The USA-made clones are also well built compared with other Kalashnikov-style copies on the market, he added.
“We weren’t expecting a lot, but when the (Kalashnikov USA) guns came in, we were pleasantly surprised,” Bunting said. “They have done a remarkable job with the quality and finish.”
Mossberg declined to discuss potential U.S. production and sales figures. The company has more than 25 employees and continues to hire, he said.
He said gun manufacturers sometimes rush to get new product to the market, resulting in quality-control issues. He expects Kalashnikov to exercise caution.
“They are going to take it slow and steady,” said Bunting, who has given the company feedback on their products.
Kalashnikov USA models are sold locally at Discount Firearms &Ammo in Las Vegas and DNA Tactical in Henderson, according to the Florida-based company’s website.

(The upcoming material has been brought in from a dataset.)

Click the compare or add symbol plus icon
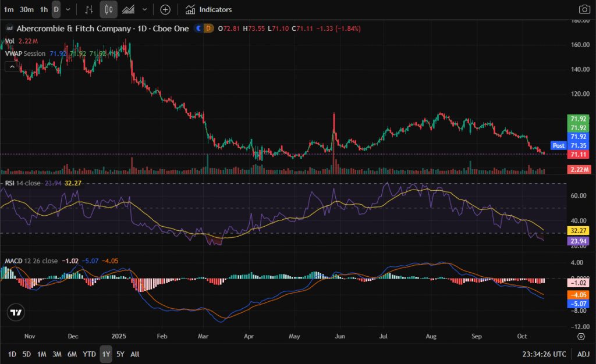The image size is (596, 364). point(165,9)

Discount Firearms said they have a policy of not speaking to the news media. Calls to DNA went unanswered Friday.
The SHOT Show is the firearms industry’s largest annual gathering with more than 58,000 people attending from around the world. The show, which ran through Friday at the Sands Expo and Convention Center, featured 2,400 exhibitors of guns, ammunition and accessories from around the world.
Though just one of many gun manufacturers in America, Kalashnikov USA has not escaped controversy.
Protesters rallied outside the company’s facility in February to protest gun makers after the mass shooting in nearby Parkland that left 17 people dead.
Bloomberg reported in March that the U.S. Attorney’s Office for the Southern District of Florida was investigating ties between the American and Russian companies.
“There is no relationship. We don’t even recognize each other’s trademarks,” said Mossberg, who joined the company in July as part of a management change.
”There is no investigation that I am aware of,” he said.
Sarah Schall, a spokeswoman for the U.S. Attorney’s Office, said it does not comment on investigations.
Florida Democratic Rep. Tom Deutch asked the Treasury Department’s Office of Foreign Assets Control in April to inquire whether Kalashnikov USA imported parts from Russia.
The Treasury Department told Deutch it ”continues to vigorously implement and enforce” U.S. sanctions on Russia but ”cannot confirm or deny” the existence of an investigation against Kalashnikov USA.
The Review-Journal is owned by the family of Las Vegas Sands Corp. Chairman and CEO Sheldon Adelson. Las Vegas Sands operates the Sands Expo and Convention Center.